Pulitzer Prizes 1970: Complete list of winners
The 1970 Pulitzer Prizes reflected a nation in flux, with the awards committee honoring works that grappled with American identity, power, and historical reckoning in distinctly different ways. T. Harry Williams’s monumental biography of Huey Long captured the outsized personality of Louisiana’s political firebrand, while Charles Gordone made history as the first Black playwright to win the Pulitzer Prize for Drama with No Place To Be Somebody, a watershed moment for Broadway and American theater. Meanwhile, Jean Stafford’s Collected Stories demonstrated the enduring power of the short form, and Erik H. Erikson’s Gandhi’s Truth brought psychological insight to the life of the Indian independence leader, proving that biography and history could operate on multiple intellectual registers.

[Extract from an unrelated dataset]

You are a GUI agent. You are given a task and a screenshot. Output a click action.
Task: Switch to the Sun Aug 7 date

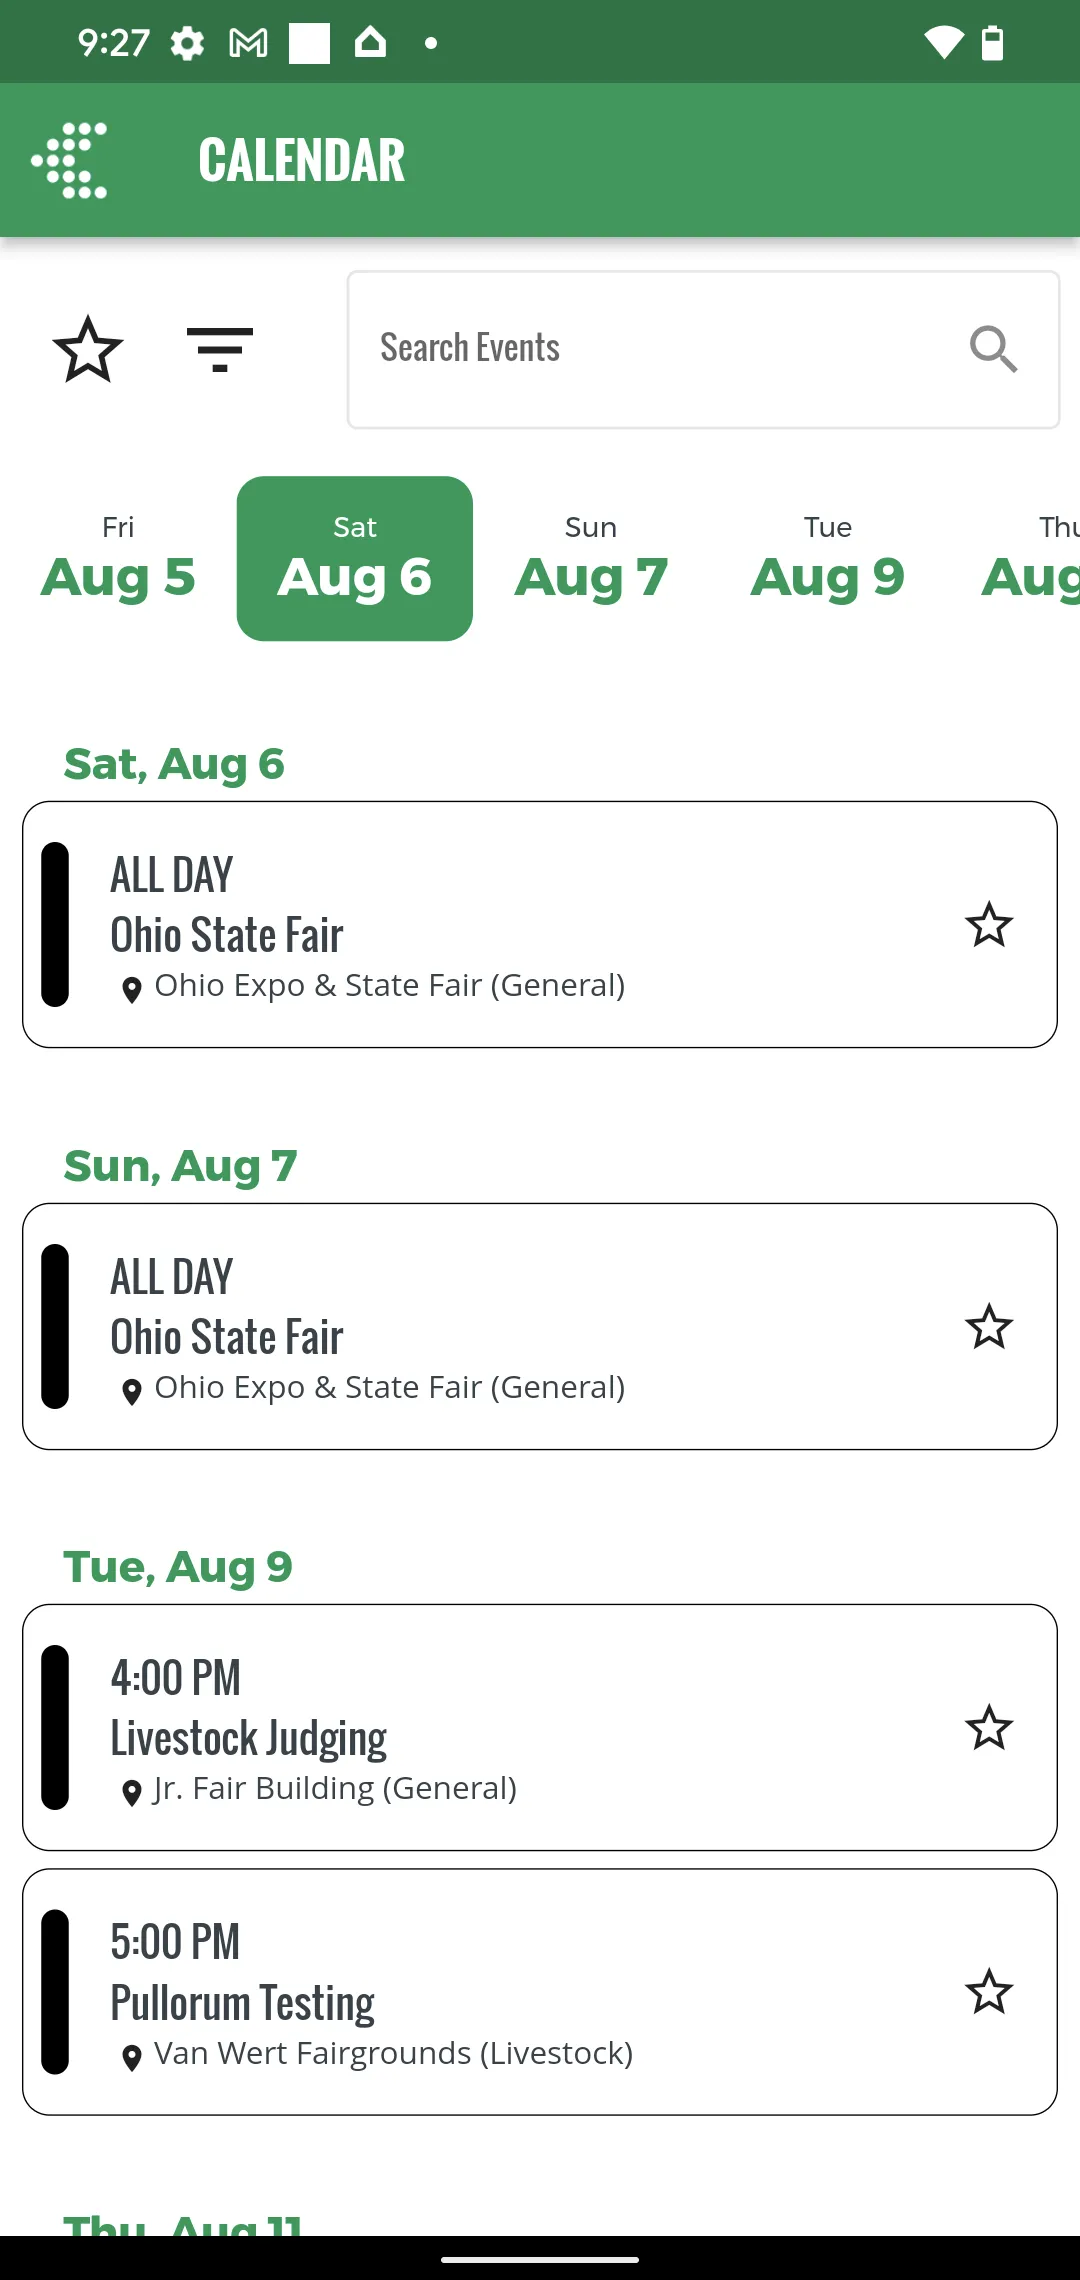click(591, 559)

The 1970 Pulitzer Prizes in Pulitzer Prizes for History and General Nonfiction showcased an era of introspective historical writing, with Dean Acheson’s Present At The Creation: My Years In The State Department offering an insider’s account of Cold War diplomacy and America’s postwar emergence as a superpower. Richard Howard’s Untitled Subjects completed the year’s lineup, bringing a poet’s precision and erudition to verse during a decade when American poetry was expanding in ambition and formal experimentation. Together, these Pulitzer Prize winners—spanning biography, drama, fiction, poetry, history, and general nonfiction—painted a portrait of American letters deeply engaged with questions of power, identity, and historical consciousness.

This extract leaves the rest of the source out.